WHAT YOU ARE ASKED TO DO ▸ Rewrite the records below with "Teaching score" changed to "Citations score" and every other word left as it is. Leave the pictures out.

PROVIDED INFORMATION ▸
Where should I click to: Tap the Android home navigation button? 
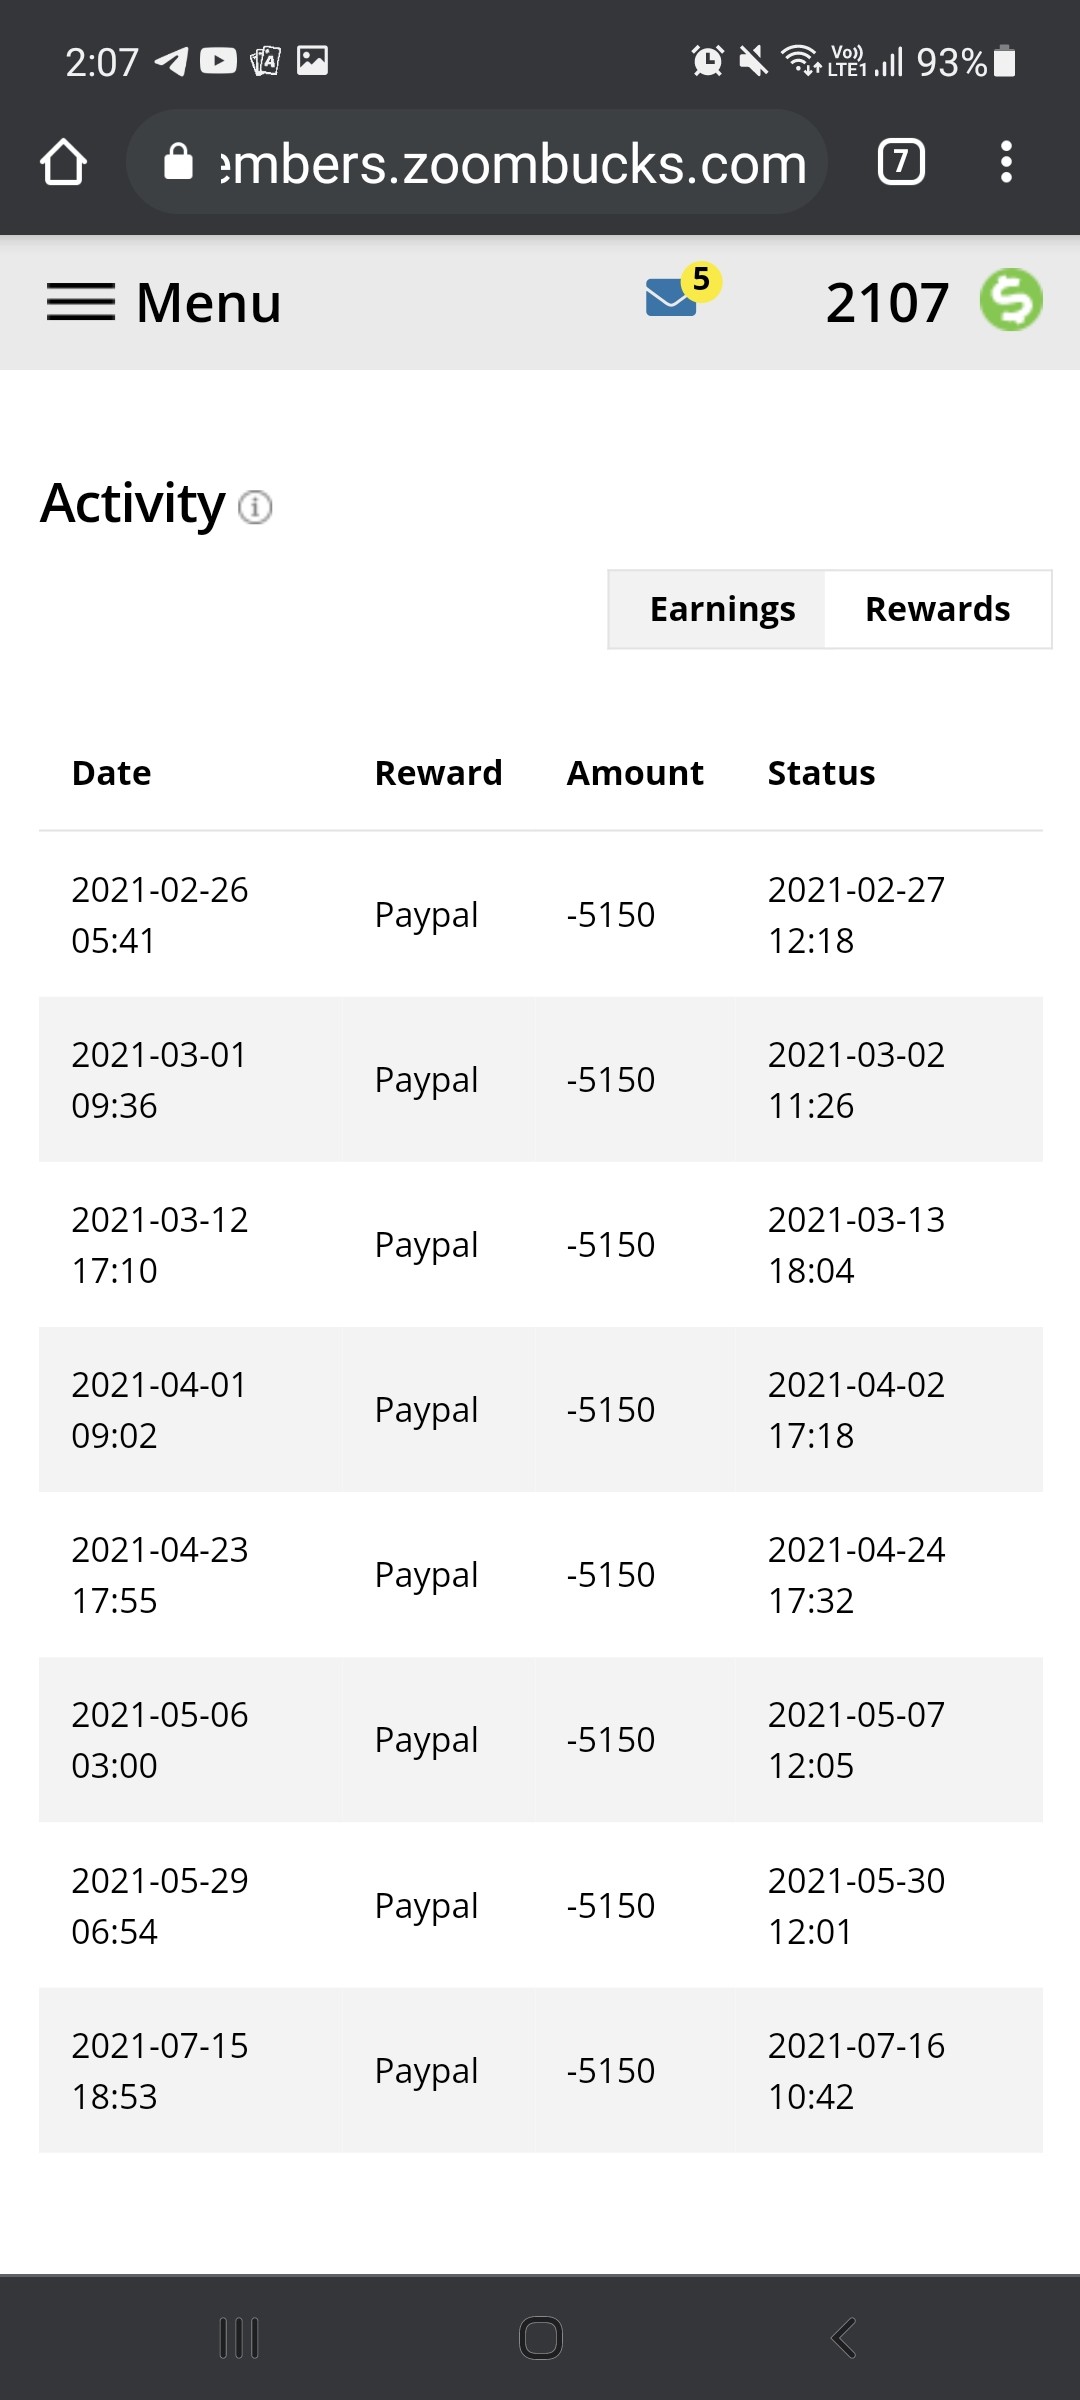(541, 2338)
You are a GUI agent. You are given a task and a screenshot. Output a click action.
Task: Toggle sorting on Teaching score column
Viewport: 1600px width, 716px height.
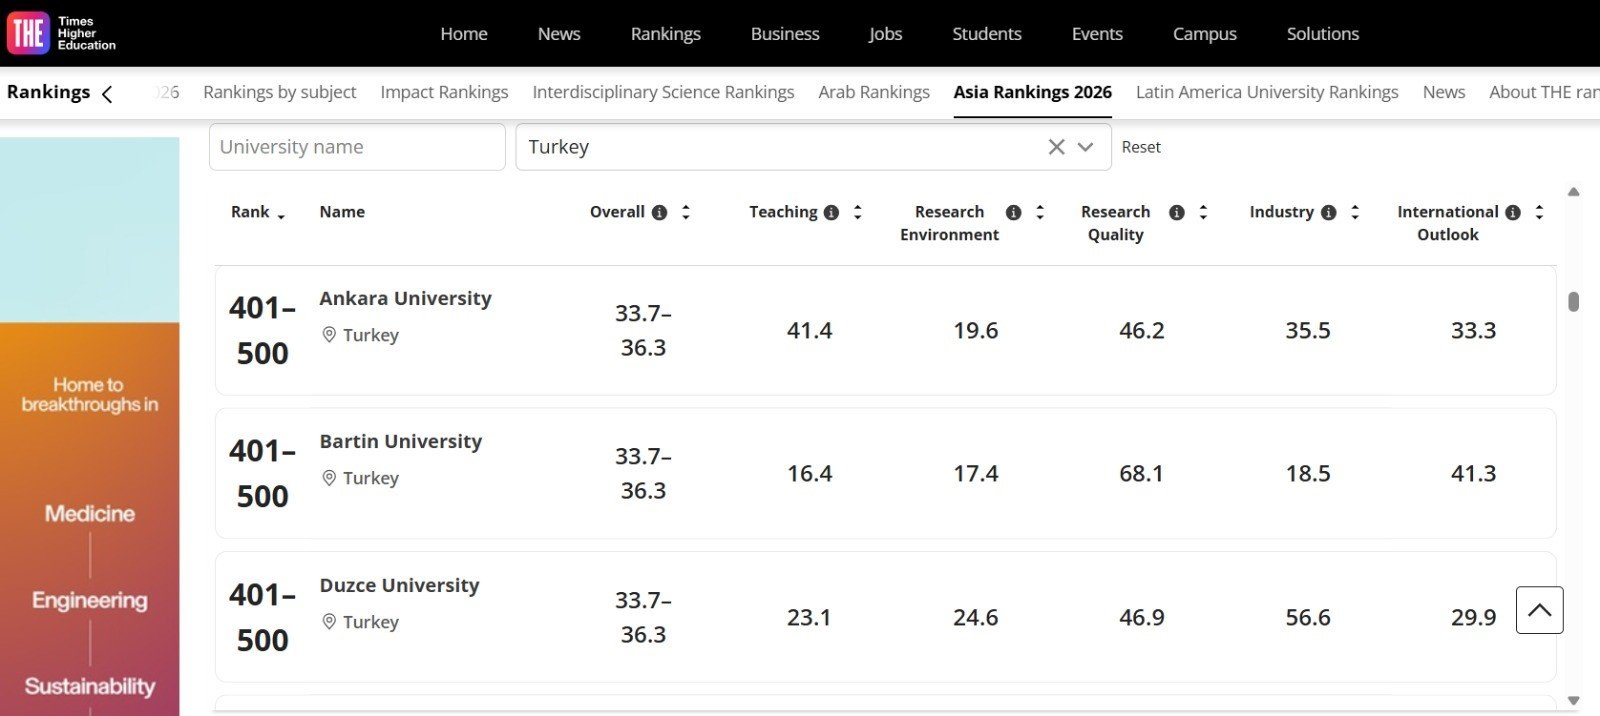[857, 212]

CORRECT RESULT ▸
Where should I click to: Tap the Android home navigation button? 
(541, 2338)
You are a GUI agent. You are given a task and a screenshot. Output a click action.
Task: Toggle sorting on Citations score column
Viewport: 1600px width, 716px height.
[857, 212]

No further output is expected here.